The Wall Street Journal and the death of print

May 18, 2009

Now you know that the uncertain future about the survival of newspapers is news: The Wall Street Journal’s op-ed page features an editorial castigating Massachusetts Democratic Sen. John Kerry and others for supporting the notion of federal government aid or bailouts for the struggling business.

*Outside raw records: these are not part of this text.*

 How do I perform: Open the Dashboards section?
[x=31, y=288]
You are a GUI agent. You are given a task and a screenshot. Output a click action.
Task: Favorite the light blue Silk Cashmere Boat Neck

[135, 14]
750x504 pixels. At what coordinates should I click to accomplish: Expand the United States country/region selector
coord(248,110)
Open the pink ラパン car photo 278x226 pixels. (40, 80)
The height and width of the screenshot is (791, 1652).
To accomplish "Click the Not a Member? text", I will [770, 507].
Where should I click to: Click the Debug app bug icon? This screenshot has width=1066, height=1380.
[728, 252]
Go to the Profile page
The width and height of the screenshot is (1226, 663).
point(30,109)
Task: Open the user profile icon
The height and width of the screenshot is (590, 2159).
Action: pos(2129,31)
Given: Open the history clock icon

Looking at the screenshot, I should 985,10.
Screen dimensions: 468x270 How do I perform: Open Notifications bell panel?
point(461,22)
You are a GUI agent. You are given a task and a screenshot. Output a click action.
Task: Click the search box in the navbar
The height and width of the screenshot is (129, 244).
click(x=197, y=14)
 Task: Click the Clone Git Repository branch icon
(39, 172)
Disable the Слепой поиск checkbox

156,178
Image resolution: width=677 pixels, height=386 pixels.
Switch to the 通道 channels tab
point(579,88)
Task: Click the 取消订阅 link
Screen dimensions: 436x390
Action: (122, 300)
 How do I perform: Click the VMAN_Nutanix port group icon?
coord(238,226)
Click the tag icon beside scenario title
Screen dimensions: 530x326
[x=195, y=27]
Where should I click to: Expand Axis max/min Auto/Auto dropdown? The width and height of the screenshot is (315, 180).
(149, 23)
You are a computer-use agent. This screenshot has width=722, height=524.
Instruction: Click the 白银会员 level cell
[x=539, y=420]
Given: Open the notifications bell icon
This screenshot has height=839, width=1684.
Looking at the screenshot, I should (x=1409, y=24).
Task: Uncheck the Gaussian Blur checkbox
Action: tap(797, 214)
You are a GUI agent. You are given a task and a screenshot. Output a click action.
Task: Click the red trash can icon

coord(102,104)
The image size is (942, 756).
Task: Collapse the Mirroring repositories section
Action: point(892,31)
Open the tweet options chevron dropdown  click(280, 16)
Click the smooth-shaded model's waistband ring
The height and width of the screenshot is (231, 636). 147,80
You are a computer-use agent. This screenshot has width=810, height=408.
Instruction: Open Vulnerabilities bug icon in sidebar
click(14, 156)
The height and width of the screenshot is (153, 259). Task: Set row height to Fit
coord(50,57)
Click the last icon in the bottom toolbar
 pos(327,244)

The Journal gives us a recap of some ideas that have been seeping their way into the public consciousness in recent months, including:

  • Maryland Democratic Sen. Benjamin Cardin’s bill to allow newspapers to exist as non-profits.
  • Sen. Kerry’s endorsement of a proposal by Montana Democratic Sen. Max Baucus’s and Maine Republican Sen. Olympia Snowe’s to let newspapers offset their net operating losses over five years instead of two.
  • Sen. Kerry’s endorsement of some flexibility under the anti-trust laws, presumably in a way that would allow U.S. newspaper publishers to dream up some ways to force people to pay for the news they read online in a model similar to how the cable TV providers work with the people who provide the shows.
  • We note that the editorial didn’t even cover Washington State’s tax break for newspapers, not to mention Connecticut legislators’ recent willingness to help rustle up buyers for some former Journal Register papers. But you might as well add them to the list of ideas.

The Journal’s answer? No! No! No! On what grounds?

The “creative destruction” theory, spurred by people getting their news online, something that governments should let happen as a natural outcome of the free market. Here’s what the WSJ says:

The larger story here is that newspapers are enduring the familiar process of economic “creative destruction,” in this case brought on by the Internet. Advertisers are fleeing to search engines, while barriers to entry in publishing have crashed. Despite the pain this causes to certain companies, this is not much different than any other industry buffeted by new technology or business strategies. The shipping industry changed radically with the advent of containerization. Wal-Mart’s state-of-the-art inventory management transformed retailing. Apple’s iTunes has revolutionized the music industry.

Some new business model will emerge for journalism, if not for all newspapers, and in the meantime the business of reporting the news isn’t vanishing. It is taking new forms and adapting, with newspapers growing their audiences online even as the sources of their revenue shift. The industry is currently debating how to charge customers for content, and no doubt many experiments will be tried. No matter who emerges victorious, the journalism business will be stronger and more credible if it avoids the government’s embrace.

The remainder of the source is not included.